Explicó que se propone tener dos puntos en cuenta para autorizar nuevos proyectos inmobiliarios en esos sectores: la factibilidad de los servicios y el tipo de construcción y cantidad de metros cuadrados.
La idea es que en el caso de que los proyectos estén ubicados en sectores donde el municipio no llega con los servicios, que sea el privado el que se haga cargo de garantizarlos como condición para avanzar con los proyectos urbanísticos.
Fuentes que conocen el tema advirtieron esta semana que el Código de Planeamiento vigente autoriza, por ejemplo, loteos privados en sectores con pendientes que son frágiles ambientalmente.
Indicaron que se presentaron proyectos de loteos en esos lugares, que además están alejados del centro y demandarán después servicios al municipio, lo que provocará otro problema.
En el Consejo Consultivo tomaron nota de la situación porque interpretaron que si continuará abierta esa puerta, los nuevos proyectos inmobiliarios tendrán posiblemente un alto impacto ambiental y modificarán la identidad de Villa La Angostura.

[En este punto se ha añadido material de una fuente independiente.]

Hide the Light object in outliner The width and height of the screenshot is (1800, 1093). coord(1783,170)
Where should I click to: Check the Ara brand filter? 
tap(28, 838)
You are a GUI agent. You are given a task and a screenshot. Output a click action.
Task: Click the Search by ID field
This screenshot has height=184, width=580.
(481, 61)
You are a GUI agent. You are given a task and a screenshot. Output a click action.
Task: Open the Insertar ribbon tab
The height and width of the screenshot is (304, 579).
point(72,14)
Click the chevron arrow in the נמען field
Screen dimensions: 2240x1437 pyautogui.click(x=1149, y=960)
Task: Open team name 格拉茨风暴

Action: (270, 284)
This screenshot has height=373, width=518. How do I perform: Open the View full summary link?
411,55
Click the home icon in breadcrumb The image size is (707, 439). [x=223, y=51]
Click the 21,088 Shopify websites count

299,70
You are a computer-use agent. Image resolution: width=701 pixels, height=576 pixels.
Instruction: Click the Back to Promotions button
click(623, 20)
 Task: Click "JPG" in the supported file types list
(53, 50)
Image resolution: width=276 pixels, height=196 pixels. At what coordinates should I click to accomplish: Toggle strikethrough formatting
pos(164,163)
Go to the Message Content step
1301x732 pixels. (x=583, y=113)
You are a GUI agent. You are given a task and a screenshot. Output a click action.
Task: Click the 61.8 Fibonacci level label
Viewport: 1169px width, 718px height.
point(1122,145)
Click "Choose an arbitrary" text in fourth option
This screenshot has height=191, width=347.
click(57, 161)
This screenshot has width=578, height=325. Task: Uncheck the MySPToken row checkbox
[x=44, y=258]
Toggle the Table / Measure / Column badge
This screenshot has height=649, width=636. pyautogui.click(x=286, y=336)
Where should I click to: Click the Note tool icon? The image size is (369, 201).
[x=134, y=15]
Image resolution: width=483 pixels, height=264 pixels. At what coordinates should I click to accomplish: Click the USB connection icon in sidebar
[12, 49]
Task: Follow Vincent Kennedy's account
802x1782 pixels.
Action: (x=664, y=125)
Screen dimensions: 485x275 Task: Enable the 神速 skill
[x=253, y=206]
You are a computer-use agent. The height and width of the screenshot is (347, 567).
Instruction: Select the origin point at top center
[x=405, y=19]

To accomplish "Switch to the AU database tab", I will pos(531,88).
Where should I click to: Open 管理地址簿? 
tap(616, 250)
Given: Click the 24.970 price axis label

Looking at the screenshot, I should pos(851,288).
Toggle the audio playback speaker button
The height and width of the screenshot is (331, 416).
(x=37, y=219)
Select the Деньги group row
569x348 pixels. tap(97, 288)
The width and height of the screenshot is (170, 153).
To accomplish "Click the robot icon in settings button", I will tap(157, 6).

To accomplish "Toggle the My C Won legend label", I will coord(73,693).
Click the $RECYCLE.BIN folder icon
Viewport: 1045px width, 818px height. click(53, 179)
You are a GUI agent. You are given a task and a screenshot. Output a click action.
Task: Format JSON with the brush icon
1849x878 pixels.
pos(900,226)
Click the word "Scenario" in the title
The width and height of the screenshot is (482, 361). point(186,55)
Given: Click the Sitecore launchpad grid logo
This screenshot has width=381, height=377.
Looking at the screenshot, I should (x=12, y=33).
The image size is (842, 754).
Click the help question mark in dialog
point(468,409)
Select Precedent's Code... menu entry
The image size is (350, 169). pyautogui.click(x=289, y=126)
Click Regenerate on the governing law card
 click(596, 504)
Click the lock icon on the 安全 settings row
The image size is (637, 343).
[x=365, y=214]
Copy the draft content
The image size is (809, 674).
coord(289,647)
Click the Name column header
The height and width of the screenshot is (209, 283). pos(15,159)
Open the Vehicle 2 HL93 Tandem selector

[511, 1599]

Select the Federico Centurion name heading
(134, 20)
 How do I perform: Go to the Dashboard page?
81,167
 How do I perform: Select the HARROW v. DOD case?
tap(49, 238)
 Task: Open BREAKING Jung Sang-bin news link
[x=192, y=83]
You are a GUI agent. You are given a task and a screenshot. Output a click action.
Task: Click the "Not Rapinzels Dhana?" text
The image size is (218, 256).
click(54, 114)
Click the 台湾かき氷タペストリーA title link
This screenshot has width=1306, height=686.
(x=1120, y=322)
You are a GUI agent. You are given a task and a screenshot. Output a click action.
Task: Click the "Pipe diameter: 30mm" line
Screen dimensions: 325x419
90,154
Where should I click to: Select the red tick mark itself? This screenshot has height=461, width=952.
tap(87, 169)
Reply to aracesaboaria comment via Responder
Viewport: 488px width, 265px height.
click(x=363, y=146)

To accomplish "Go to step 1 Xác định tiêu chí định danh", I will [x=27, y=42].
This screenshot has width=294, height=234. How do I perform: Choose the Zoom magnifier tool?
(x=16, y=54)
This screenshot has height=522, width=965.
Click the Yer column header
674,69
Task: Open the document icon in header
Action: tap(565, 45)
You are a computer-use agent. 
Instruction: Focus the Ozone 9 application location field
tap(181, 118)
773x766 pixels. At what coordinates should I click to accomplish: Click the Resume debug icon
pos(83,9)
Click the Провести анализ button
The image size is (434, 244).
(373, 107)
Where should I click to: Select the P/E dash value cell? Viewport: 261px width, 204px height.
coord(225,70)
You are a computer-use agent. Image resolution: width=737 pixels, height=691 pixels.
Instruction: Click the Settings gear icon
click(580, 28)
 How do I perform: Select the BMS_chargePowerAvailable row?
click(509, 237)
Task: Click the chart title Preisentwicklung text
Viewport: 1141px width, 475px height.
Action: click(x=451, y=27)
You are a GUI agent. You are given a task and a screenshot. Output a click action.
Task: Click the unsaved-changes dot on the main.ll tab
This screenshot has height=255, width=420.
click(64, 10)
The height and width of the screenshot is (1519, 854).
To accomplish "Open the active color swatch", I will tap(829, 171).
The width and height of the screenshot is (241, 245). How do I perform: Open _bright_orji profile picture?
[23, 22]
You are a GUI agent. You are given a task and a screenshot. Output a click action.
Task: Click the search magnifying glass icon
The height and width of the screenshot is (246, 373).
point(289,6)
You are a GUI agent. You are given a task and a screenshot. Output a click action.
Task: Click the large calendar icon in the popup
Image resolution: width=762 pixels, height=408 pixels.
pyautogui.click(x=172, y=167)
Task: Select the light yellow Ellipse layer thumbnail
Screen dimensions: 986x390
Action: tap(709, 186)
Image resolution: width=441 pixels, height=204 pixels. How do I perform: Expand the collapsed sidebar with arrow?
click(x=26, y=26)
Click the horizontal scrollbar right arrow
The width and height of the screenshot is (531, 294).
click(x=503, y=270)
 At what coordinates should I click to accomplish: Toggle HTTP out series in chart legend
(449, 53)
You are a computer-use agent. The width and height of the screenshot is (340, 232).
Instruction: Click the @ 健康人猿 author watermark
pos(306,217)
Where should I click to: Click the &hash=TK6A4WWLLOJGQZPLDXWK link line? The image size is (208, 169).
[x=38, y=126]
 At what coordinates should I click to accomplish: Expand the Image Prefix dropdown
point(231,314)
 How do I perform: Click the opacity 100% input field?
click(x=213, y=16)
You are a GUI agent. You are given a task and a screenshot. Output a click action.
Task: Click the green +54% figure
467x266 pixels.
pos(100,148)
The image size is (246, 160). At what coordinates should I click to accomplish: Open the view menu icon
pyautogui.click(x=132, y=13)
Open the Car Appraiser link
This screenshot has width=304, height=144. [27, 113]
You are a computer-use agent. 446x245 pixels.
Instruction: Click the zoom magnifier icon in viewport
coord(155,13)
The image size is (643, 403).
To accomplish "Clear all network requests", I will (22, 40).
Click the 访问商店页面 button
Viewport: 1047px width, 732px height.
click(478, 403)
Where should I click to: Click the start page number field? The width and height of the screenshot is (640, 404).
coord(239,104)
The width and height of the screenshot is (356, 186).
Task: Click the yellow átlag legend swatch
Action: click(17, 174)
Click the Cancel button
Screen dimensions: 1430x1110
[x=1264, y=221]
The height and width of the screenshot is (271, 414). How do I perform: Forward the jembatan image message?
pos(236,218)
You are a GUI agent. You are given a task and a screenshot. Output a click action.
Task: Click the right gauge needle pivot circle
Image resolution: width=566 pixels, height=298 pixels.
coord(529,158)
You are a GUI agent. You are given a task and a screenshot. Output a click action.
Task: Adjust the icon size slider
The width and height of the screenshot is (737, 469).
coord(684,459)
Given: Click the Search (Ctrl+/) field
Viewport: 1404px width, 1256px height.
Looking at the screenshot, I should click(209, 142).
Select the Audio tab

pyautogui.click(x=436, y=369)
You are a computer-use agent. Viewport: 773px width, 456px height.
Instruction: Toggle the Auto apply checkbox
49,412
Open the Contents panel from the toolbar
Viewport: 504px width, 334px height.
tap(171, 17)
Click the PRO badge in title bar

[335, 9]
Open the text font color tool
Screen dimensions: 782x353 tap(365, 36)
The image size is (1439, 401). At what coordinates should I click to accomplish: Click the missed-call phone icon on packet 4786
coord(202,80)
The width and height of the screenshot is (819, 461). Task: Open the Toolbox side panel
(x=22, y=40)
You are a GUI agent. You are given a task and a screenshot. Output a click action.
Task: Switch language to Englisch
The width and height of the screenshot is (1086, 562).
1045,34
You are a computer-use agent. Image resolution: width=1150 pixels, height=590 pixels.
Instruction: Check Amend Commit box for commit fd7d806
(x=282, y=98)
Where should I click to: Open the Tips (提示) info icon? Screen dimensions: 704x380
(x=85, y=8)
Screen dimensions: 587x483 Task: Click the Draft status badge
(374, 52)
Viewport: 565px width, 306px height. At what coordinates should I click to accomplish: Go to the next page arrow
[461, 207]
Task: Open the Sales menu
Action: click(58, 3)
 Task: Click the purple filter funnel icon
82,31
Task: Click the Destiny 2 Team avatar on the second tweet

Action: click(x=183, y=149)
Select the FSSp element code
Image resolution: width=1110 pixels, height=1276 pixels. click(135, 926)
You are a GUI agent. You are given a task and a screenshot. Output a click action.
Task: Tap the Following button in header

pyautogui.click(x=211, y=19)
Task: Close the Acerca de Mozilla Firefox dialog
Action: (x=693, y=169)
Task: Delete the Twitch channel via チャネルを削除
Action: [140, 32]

Fasce dijo que el proyecto de ordenanza se discutirá en el plenario de esta semana porque el objetivo es tratarlo en la última sesión del período ordinario, que finaliza el 20 de este mes. “Lo ideal sería que la ordenanza salga aprobada antes de fin de año”, sostuvo Fasce.
Puntos de acuerdo
Y valoró que después de varios encuentros los representantes de los Colegios y del municipio coincidieron. Aunque aclaró que todavía faltan un montón de cosas por revisar de la ordenanza 2659 del Código de Planeamiento vigente.
Fernández explicó el lunes que la idea no es proponer una derogación de la ordenanza 2659 sino implementar “un freno y control a los proyectos que ingresan hasta tanto elaboremos la nueva normativa”.
“Todos coincidimos en que la ordenanza 2659 no sirve, pero no podemos derogarla y que no haya ninguna normativa”, indicó Fernández.
La presidenta del Colegio de Arquitectos de Villa La Angostura, Andrea Aldea, dijo esta semana que la prioridad “es trabajar para preservar los atributos naturales de la localidad”.
Algunas opiniones advierten que bajo el paraguas de esa normativa se presentaron proyectos urbanísticos en zonas de riesgo que afectan el entorno natural y paisajístico de la localidad. Otros tienen una mirada diferente y apuntan a la continuidad de la vigencia de la ordenanza 2659.
Admitió que hay preocupación entre los arquitectos por preservar el capital más valioso que tiene la localidad que es el entorno natural y paisajístico, que es lo que los turistas vienen a buscar.
La ordenanza 2659 se sancionó a finales de 2012 como una medida de excepción para contribuir a salir de la profunda crisis económica y social que enfrentaba la población de Villa La Angostura tras la erupción del complejo volcánico Cordón Caulle, en junio de 2011. Pero tuvo continuidad hasta ahora.